Religious organizations have been extending a helping hand to Ukraine since the Russian invasion earlier this year, and now — after the White House declared that the U.S. would allow up to 100,000 Ukrainian refugees into the country — churches and Christian charity organizations have amplified their efforts to help the refugees from Ukraine settle in the U.S.

Washington Examiner reports:

Churches and religious nonprofit organizations are preparing to help the Ukrainian refugees resettle.

 

Many ministries are preparing for an influx of Ukrainian immigrants, particularly after White House officials announced that the United States would accept up to 100,000 refugees from Ukraine as part of its effort to help.

 

While megachurches have played a significant role in helping to fund disaster relief in Ukraine, several churches and religious organizations aim to help refugees settle in the U.S.

 

Executives at the Baptist organization Send Relief told the Washington Examiner that they were surprised to see a second immigration event as significant as the “once-in-a-lifetime” refugee crisis in Afghanistan within a year of the August evacuation. The mission’s organization has sent $4.5 million to Ukrainian refugees since the start of the war, according to a spokesperson from the organization.

 

But that will not stop churches from “embracing and supporting” those who come to the U.S., according to Josh Benton, Send Relief’s vice president of North American ministry. Several churches have already reached out to Send Relief to see how they can help with resettlement, the executive said.

 

Send Relief expects a turnout of 4,000 or so congregations that either went through Get Relief training or offered to provide support to resettled families during the Afghanistan refugee crisis, Benton told the Washington Examiner.

The Christian humanitarian organization, World Relief have been helping Ukrainians resettle in the U.S. since the last ten years, many of whom belonged to religious minorities. They were provided with refugee status through the 1989 Lautenberg Amendment. Apart from conducting resettlement practices, the organization imparts training and enables collaboration with churches.

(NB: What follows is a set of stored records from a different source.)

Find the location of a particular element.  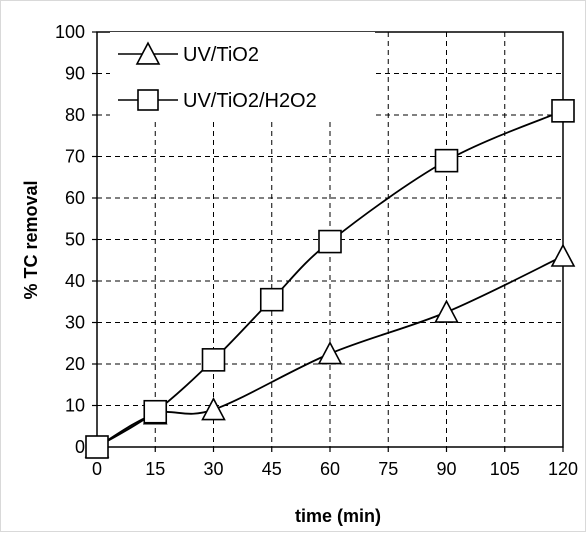

legend-triangle-icon is located at coordinates (148, 53).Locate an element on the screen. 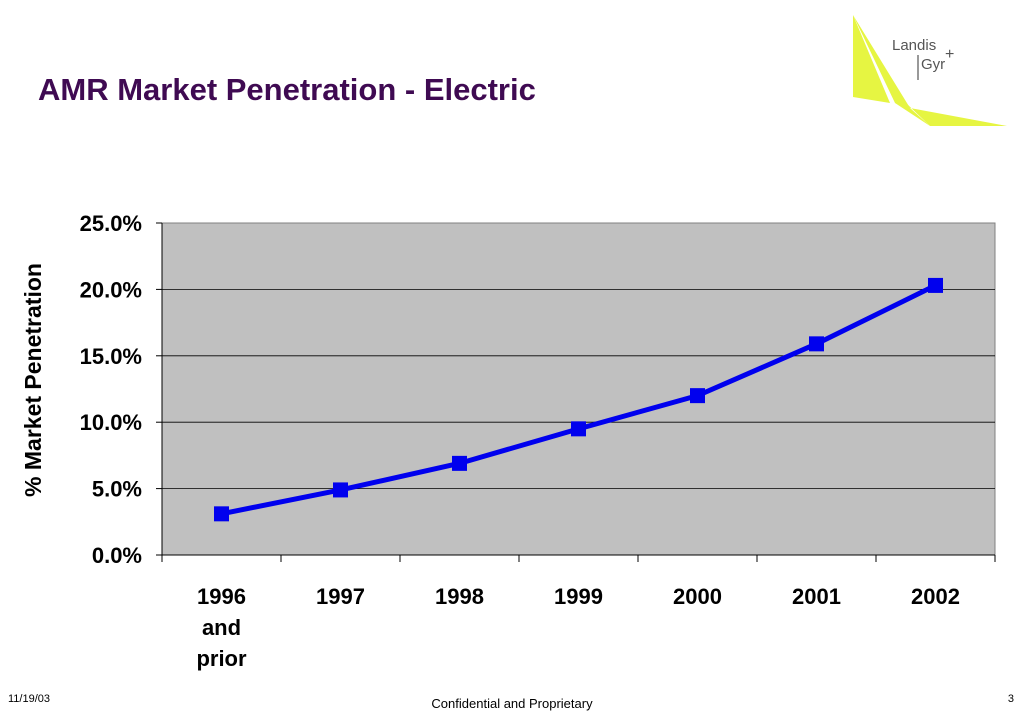  footer-date: 11/19/03 is located at coordinates (30, 699). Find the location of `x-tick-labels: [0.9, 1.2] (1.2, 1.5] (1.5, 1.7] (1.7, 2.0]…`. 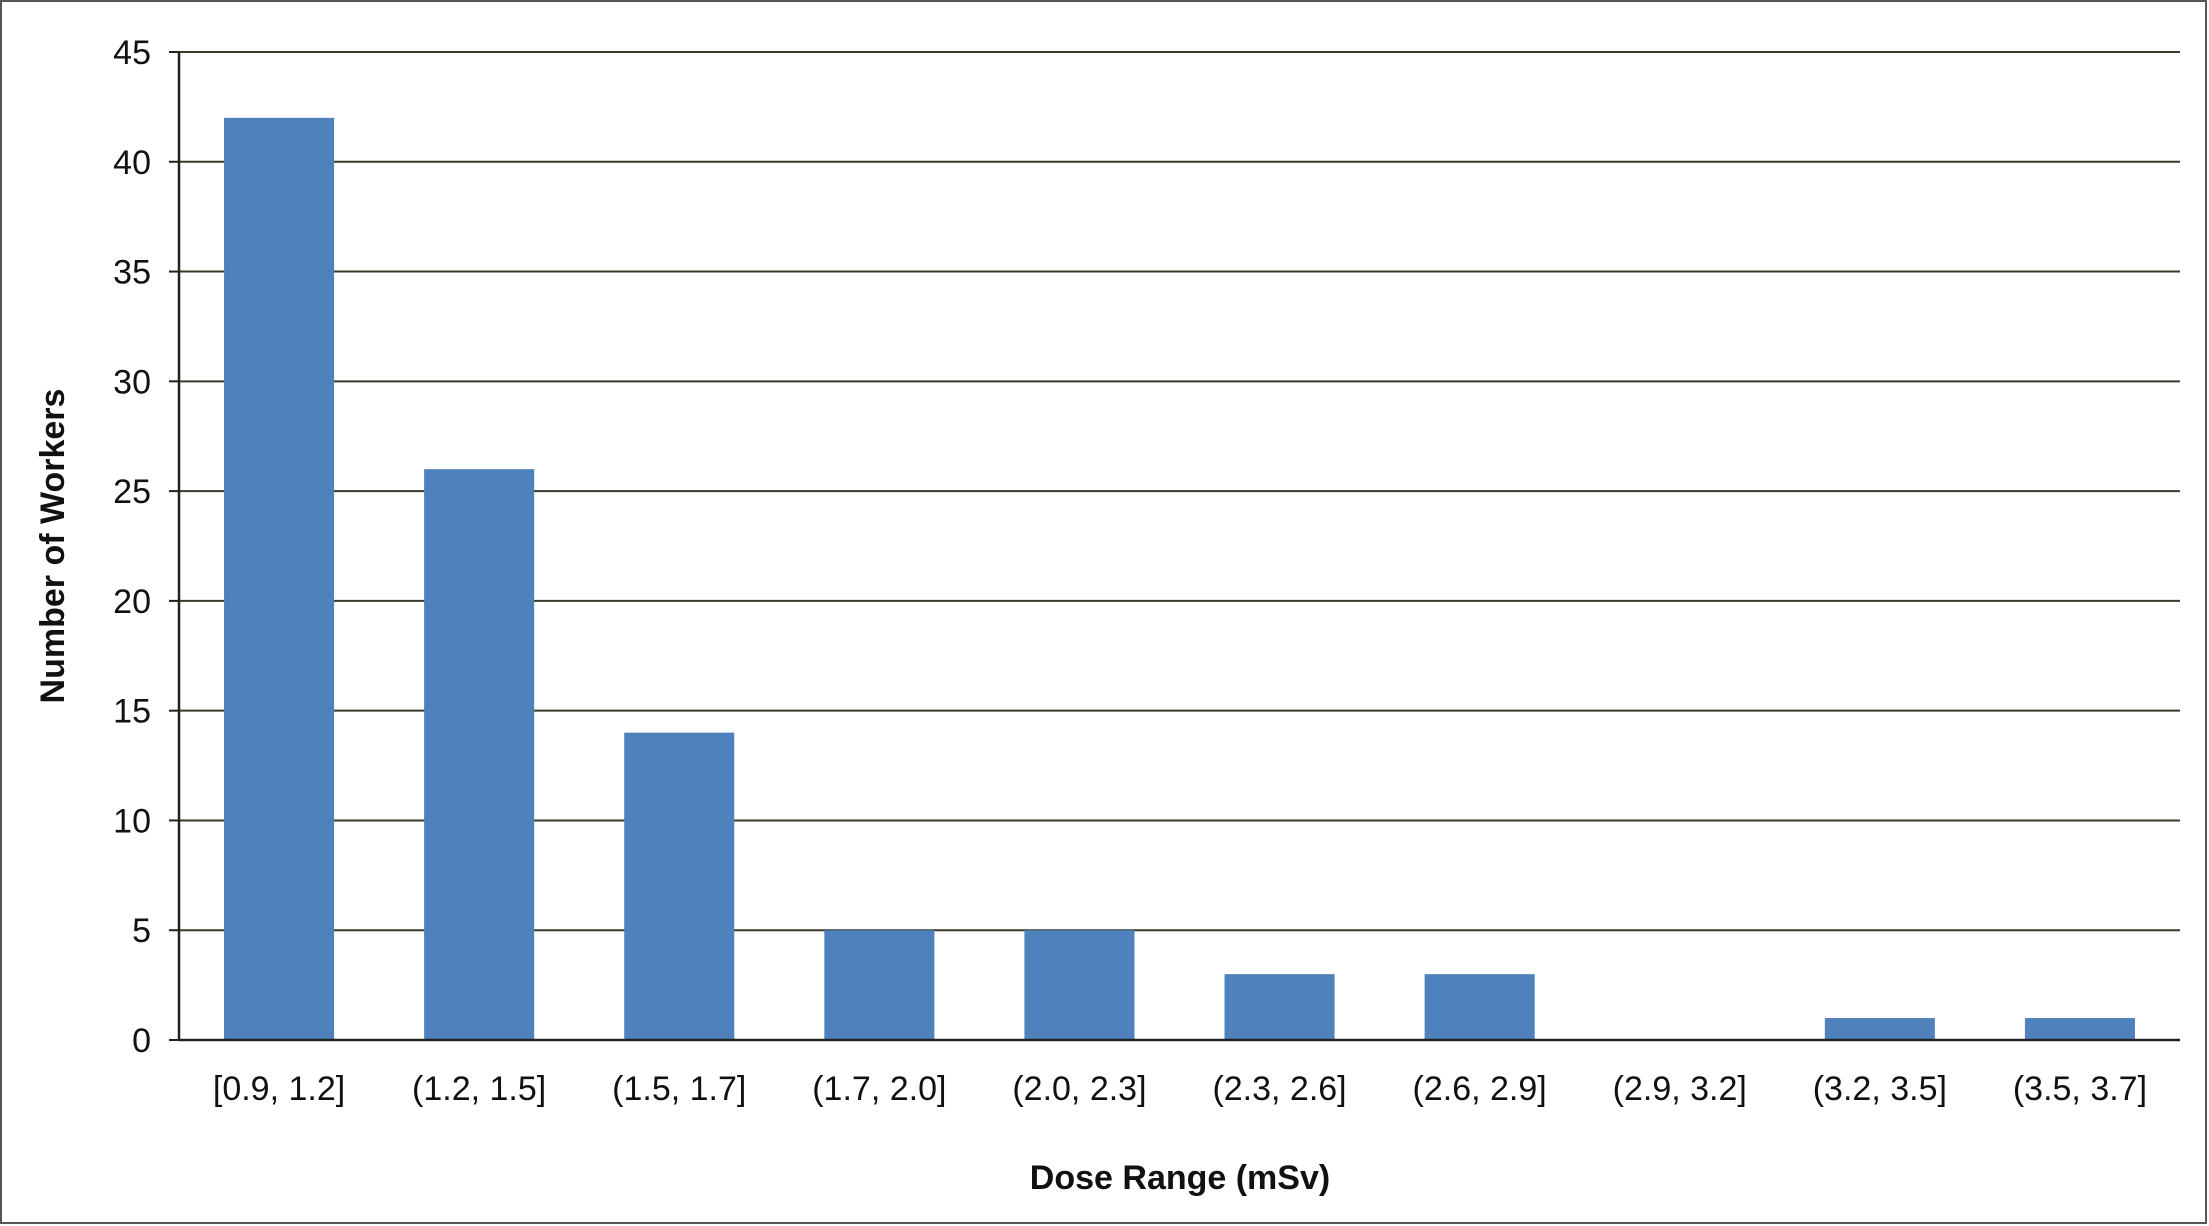

x-tick-labels: [0.9, 1.2] (1.2, 1.5] (1.5, 1.7] (1.7, 2.0]… is located at coordinates (1180, 1089).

World Relief is also no stranger to Ukrainian refugees, according to Matthew Soerens, its U.S. director of church mobilization. The Evangelical humanitarian organization has already helped resettle more than 7,300 Ukrainians in the last 10 years, according to a March 25 press release . Many of these individuals came from religious minorities and were authorized through the Lautenberg Amendment , a law passed in 1989 that provided refugee status to members of religious minorities from parts of the former Soviet Union, Soerens told the Washington Examiner.

 

While World Relief does operate as a resettlement agency, it also provides training and fosters partnerships with churches. Soerens was unable to give the number of churches with which the organization has established partnerships since the start of the invasion.